BigQuery Geography Clustering

The BigQuery team rolled out support for geography type a while ago and they have never stopped improving performances and GIS (Geographic Information System) functions. This allows users to run complex geo-spatial analytics directly in BigQuery harnessing all its power, simplicity, and reliability.

Hold on your keyboard (or your screen if you are reading this on a mobile device).

Now you can cluster tables using a geography column. Say what!!!!

This is game changing for users working heavily with geodata. By clustering your table on a geography column, BigQuery can reduce the amount of data that needs to read to serve the query. This makes queries cheaper and run faster when filtering on clustering column.

Let’s see the benefits of clustering table using geography column with an example. We will use one of the great public datasets curated by Felipe Hoffa. We will use the weather_gsod specifically the two tables all and all_geoclustered.
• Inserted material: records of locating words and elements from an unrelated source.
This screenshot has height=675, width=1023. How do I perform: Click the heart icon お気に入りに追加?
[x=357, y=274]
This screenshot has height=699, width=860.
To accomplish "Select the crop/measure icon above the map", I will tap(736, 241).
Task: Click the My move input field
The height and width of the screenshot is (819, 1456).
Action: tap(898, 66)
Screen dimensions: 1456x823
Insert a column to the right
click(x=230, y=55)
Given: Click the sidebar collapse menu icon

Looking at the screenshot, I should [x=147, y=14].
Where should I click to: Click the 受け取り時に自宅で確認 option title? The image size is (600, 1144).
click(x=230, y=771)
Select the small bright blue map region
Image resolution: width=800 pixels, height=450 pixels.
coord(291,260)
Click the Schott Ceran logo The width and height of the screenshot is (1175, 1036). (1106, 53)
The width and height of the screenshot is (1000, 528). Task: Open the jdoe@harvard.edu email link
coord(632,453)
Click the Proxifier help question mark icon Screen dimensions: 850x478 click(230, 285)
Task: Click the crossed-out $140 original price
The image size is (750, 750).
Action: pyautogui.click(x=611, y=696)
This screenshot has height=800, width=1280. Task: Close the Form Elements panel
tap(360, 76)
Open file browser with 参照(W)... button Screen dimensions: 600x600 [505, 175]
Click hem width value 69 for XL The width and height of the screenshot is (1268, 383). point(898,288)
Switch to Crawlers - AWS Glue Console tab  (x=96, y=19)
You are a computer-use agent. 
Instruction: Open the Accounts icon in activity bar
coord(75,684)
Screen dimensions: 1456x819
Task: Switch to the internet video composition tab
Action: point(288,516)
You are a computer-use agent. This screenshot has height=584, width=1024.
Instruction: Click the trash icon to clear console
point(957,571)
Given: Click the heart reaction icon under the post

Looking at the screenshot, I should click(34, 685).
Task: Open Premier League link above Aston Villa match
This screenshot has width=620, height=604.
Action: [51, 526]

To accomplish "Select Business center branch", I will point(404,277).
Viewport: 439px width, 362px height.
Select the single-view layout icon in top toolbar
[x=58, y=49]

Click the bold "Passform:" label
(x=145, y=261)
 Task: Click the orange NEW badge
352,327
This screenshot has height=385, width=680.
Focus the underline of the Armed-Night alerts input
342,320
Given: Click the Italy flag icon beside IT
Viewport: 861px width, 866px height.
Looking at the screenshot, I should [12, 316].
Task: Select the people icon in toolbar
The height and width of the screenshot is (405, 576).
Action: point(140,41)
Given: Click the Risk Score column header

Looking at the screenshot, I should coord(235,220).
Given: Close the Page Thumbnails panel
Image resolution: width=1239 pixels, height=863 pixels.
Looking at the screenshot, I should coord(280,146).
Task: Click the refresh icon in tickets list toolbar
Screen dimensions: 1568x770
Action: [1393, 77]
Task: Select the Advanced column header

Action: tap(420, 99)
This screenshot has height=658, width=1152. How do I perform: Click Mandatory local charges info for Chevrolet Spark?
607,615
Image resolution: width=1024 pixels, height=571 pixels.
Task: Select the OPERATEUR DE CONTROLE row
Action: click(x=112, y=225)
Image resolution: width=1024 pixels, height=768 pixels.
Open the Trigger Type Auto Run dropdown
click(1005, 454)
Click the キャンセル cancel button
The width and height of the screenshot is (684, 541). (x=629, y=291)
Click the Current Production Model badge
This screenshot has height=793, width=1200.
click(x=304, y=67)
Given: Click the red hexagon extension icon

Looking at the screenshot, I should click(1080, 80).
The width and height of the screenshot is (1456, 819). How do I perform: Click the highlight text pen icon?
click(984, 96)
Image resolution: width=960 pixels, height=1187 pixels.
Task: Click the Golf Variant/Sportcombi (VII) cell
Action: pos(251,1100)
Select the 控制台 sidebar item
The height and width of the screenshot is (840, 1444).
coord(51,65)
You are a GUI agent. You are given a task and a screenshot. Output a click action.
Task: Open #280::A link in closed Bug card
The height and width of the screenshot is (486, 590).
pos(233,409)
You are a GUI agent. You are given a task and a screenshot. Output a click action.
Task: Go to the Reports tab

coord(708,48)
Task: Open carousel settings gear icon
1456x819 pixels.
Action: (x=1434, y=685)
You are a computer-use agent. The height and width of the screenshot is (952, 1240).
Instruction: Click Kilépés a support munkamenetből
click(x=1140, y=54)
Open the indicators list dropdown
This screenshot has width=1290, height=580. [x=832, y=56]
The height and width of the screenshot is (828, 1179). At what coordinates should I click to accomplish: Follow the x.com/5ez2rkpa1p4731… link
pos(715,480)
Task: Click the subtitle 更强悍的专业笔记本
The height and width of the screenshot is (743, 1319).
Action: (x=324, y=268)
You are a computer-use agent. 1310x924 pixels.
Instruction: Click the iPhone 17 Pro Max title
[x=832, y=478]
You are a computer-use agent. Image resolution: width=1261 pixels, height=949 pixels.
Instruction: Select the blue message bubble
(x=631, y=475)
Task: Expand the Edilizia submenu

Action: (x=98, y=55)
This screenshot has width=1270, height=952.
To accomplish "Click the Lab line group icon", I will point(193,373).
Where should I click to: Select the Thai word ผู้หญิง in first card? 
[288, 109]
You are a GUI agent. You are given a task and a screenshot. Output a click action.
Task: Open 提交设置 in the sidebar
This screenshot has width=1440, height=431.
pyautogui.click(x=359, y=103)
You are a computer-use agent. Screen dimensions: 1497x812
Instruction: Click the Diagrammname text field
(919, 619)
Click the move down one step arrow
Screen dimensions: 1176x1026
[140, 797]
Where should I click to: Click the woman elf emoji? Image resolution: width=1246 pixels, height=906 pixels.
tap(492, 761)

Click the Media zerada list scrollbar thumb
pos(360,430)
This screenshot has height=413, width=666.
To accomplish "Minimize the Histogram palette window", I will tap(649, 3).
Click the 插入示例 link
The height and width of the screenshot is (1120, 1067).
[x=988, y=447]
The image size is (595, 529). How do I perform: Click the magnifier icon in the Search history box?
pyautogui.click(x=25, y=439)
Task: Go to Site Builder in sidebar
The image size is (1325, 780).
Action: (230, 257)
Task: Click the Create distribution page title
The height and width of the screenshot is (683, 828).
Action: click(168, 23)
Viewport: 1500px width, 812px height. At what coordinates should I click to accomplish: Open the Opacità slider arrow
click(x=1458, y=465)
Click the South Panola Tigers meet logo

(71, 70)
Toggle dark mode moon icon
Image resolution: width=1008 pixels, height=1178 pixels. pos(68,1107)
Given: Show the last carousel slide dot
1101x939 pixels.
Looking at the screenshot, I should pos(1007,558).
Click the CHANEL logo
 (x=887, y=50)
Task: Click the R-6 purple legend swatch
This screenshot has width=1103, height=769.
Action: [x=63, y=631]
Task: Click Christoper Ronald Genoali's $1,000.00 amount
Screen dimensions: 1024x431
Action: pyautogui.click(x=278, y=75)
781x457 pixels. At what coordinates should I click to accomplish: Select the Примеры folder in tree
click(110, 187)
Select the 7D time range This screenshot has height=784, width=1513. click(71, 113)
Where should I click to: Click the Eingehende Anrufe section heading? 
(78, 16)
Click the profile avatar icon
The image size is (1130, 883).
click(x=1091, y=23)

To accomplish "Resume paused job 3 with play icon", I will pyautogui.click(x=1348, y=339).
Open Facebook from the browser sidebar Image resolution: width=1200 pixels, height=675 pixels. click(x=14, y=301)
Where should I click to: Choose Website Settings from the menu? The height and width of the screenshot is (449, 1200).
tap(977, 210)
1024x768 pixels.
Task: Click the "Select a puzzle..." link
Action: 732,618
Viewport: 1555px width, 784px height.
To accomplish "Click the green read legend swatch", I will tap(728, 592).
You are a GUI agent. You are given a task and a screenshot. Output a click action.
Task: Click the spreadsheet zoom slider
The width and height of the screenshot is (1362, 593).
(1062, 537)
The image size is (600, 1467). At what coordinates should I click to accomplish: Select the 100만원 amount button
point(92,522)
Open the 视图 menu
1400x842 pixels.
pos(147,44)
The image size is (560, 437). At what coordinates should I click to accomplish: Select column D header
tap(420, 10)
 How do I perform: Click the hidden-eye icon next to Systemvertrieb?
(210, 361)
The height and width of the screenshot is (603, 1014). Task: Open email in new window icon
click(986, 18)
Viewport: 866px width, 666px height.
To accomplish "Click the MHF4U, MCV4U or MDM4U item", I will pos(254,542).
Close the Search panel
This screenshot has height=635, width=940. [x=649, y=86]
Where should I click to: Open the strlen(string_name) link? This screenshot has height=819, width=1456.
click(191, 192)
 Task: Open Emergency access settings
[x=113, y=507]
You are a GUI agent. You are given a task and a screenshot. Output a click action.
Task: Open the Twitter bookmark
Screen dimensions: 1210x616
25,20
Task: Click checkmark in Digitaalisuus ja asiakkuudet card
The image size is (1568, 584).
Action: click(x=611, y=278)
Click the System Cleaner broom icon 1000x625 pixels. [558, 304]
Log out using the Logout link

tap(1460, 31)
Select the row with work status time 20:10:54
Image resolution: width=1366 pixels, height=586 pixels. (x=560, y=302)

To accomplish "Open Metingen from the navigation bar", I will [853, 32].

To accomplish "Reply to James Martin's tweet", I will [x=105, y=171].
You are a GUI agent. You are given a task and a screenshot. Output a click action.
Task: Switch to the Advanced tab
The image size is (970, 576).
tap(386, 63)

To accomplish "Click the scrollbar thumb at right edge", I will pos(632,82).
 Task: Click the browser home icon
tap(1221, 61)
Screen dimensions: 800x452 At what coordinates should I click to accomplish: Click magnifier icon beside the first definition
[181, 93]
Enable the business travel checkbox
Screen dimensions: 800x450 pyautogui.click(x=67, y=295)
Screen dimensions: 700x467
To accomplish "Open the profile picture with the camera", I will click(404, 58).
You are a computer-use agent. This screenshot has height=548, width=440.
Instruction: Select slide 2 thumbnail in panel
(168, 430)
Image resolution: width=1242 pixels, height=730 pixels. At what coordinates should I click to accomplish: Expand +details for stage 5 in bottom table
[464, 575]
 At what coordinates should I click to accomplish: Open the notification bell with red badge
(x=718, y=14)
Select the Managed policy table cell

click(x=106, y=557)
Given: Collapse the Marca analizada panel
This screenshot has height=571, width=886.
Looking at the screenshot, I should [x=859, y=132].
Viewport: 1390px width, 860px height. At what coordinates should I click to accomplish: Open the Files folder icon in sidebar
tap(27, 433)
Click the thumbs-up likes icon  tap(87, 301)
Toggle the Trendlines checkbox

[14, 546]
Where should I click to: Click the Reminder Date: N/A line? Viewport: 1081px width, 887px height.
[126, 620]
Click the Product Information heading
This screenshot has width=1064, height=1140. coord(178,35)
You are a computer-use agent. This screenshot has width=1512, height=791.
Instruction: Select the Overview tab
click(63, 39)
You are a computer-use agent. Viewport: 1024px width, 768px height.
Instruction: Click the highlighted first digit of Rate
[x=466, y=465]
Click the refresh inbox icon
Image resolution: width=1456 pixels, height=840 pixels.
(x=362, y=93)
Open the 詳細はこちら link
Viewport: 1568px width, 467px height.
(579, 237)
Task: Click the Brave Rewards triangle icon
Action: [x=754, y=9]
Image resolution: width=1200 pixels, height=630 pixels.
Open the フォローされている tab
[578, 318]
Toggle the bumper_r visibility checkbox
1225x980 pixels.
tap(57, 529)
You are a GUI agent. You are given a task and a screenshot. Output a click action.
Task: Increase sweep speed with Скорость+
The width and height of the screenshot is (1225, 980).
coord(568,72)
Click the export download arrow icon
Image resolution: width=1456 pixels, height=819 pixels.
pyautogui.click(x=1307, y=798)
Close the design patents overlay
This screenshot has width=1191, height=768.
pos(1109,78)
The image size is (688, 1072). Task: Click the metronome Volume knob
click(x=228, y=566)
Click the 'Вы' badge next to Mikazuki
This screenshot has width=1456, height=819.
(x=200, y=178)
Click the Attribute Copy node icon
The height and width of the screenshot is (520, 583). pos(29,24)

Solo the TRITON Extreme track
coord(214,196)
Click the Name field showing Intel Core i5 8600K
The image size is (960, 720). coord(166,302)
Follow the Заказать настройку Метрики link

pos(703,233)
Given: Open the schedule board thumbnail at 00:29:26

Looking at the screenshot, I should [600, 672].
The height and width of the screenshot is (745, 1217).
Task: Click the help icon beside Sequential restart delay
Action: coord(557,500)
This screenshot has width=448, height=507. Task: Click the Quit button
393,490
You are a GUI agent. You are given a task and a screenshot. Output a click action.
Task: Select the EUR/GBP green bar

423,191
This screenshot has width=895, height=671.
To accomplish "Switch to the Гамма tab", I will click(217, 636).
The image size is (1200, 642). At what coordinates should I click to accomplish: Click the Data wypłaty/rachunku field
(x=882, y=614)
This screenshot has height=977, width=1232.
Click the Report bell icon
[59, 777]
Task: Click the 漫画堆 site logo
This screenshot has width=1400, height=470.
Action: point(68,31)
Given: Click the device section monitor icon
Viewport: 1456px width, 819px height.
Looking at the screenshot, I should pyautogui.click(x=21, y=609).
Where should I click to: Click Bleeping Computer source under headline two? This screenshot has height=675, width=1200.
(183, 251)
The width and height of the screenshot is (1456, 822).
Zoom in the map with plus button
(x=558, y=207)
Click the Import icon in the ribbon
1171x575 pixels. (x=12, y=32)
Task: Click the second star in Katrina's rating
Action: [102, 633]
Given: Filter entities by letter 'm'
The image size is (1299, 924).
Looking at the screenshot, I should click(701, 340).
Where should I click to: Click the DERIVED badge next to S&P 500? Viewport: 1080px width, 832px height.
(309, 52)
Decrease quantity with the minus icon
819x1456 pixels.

Let’s say that we want the all-time minimum and maximum temperature within the Greater London area for each station. Our query will look like this:

select
name,
min(temp) as min_temp,
max(temp) as max_temp
from `fh-bigquery.weather_gsod.all`
where st_within(point_gis, st_geogfromtext(‘POLYGON((-0.5191087546253357 51.69057940987663,-0.5850267233753357 51.530249275252345,-0.5685472311878357 51.33504597185959,-0.19226549290658568 51.2285324250183,0.20049573756216432 51.271511154557565,0.3185987649059143 51.55074848767514,0.2856397805309143 51.64628942375177,0.04943372584341432 51.72461916884517,-0.5191087546253357 51.69057940987663))’))
group by 1

Results:

name                min_temp  max_temp
ST JAMES PARK 26.3 83.2
KENLEY AIRFIELD 18.0 82.8
HEATHROW 18.6 83.4
CITY 22.3 92.2
BLACKWALL 37.0 62.2
NORTHOLT 18.4 84.1
BIGGIN HILL 15.5 90.3
PURLEY OAKS 23.0 81.7
LEAVESDEN 22.3 89.1
LONDON WEA CENTER 20.0 85.2
KEW-IN-LONDON 23.3 82.4

This query reads 9.02GB of data. Now let’s see how the same query perform on the clustered table:

select
name,
min(temp) as min_temp,
max(temp) as max_temp
from `fh-bigquery.weather_gsod.all_geoclusterd`
where st_within(point_gis, st_geogfromtext(‘POLYGON((-0.5191087546253357 51.69057940987663,-0.5850267233753357 51.530249275252345,-0.5685472311878357 51.33504597185959,-0.19226549290658568 51.2285324250183,0.20049573756216432 51.271511154557565,0.3185987649059143 51.55074848767514,0.2856397805309143 51.64628942375177,0.04943372584341432 51.72461916884517,-0.5191087546253357 51.69057940987663))’))
group by 1

The result is obviously the same but, this time, BigQuery reads just 98.97MB of the data!!!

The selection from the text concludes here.